§ GIVEN REQUEST A: Set down the full passage on boosting motivation word for word.

Boost your motivation / Credit: Adobe Stock

What if there was a way to achieve the result by avoiding those annoying sides?

You’ve read forty-five articles on tips and tricks to motivate yourself. You dream of fluidity, of well-being. You dream of being in the flow while achieving what is essential to you. You dream of having the will to do what matters to you.

You’ve probably already thought about giving meaning to what you want to achieve. You have set a goal and articulated it in steps. You already have the reward in mind. You take regular breaks and know how to be kind to yourself. So why do you feel so stuck? All the ingredients seem to be there!

The truth is that there is a crucial ingredient missing, which you don’t hear about and which I wish they had taught me in school. Of course, it will have its limits when faced with our major blockages requiring heavier artillery, but it will be a precious ally for most of the situations you meet.

A series of records:
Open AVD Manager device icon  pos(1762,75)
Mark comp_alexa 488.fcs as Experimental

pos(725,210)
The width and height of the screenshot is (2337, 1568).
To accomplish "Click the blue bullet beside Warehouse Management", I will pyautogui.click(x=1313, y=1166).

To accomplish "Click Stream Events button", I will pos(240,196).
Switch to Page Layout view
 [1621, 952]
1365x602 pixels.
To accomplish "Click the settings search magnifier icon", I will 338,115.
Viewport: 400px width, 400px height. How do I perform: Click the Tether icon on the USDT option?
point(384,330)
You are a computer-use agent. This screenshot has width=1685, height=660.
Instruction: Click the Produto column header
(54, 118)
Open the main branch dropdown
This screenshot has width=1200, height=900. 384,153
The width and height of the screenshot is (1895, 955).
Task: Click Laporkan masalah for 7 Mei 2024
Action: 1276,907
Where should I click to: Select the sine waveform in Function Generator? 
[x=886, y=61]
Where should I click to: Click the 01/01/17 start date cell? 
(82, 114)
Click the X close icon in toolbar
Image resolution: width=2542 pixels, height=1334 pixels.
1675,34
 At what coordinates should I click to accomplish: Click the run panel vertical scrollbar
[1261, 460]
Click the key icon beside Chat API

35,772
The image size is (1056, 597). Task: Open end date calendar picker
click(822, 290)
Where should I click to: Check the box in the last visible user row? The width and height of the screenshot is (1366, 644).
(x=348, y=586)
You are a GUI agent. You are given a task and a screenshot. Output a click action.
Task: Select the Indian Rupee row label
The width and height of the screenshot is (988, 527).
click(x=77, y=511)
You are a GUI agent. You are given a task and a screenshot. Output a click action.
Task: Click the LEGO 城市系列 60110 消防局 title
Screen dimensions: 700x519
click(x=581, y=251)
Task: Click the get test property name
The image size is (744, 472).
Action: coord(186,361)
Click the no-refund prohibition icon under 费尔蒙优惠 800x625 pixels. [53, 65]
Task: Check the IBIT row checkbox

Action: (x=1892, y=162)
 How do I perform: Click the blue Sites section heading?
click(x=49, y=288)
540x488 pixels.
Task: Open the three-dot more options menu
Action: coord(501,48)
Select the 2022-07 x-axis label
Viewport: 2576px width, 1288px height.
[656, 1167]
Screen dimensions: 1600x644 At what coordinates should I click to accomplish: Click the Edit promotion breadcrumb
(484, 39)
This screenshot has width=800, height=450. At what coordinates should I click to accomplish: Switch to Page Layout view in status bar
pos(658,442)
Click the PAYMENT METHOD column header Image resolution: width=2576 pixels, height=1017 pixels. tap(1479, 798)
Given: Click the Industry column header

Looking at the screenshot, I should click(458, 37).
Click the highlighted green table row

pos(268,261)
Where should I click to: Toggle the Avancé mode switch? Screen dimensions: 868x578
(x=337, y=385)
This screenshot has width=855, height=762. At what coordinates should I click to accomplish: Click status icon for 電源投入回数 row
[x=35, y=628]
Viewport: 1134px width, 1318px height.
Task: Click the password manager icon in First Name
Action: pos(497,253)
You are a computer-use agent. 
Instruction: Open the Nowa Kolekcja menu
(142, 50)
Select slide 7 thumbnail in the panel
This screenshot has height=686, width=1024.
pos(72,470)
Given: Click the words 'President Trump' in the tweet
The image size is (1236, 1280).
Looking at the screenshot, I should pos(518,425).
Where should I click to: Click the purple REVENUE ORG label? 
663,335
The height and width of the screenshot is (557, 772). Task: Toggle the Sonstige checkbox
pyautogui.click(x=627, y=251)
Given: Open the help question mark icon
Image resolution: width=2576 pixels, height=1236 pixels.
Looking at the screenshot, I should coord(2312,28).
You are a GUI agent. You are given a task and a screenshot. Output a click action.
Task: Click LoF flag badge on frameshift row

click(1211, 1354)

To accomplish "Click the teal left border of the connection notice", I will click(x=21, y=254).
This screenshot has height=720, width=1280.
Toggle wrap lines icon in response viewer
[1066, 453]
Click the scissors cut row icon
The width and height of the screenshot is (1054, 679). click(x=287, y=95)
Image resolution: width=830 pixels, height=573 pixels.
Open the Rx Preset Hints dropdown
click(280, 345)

§ GIVEN REQUEST B: Extract the lines of the records starting at the line that contains "The height and" and stopping after the last line of the records, reproducing each one without change.

§ CORRECT RESULT A:
Boost your motivation / Credit: Adobe Stock

What if there was a way to achieve the result by avoiding those annoying sides?

You’ve read forty-five articles on tips and tricks to motivate yourself. You dream of fluidity, of well-being. You dream of being in the flow while achieving what is essential to you. You dream of having the will to do what matters to you.

You’ve probably already thought about giving meaning to what you want to achieve. You have set a goal and articulated it in steps. You already have the reward in mind. You take regular breaks and know how to be kind to yourself. So why do you feel so stuck? All the ingredients seem to be there!

The truth is that there is a crucial ingredient missing, which you don’t hear about and which I wish they had taught me in school. Of course, it will have its limits when faced with our major blockages requiring heavier artillery, but it will be a precious ally for most of the situations you meet.

§ CORRECT RESULT B:
The height and width of the screenshot is (557, 772). Task: Toggle the Sonstige checkbox
pyautogui.click(x=627, y=251)
Given: Open the help question mark icon
Image resolution: width=2576 pixels, height=1236 pixels.
Looking at the screenshot, I should coord(2312,28).
You are a GUI agent. You are given a task and a screenshot. Output a click action.
Task: Click LoF flag badge on frameshift row

click(1211, 1354)

To accomplish "Click the teal left border of the connection notice", I will click(x=21, y=254).
This screenshot has height=720, width=1280.
Toggle wrap lines icon in response viewer
[1066, 453]
Click the scissors cut row icon
The width and height of the screenshot is (1054, 679). click(x=287, y=95)
Image resolution: width=830 pixels, height=573 pixels.
Open the Rx Preset Hints dropdown
click(280, 345)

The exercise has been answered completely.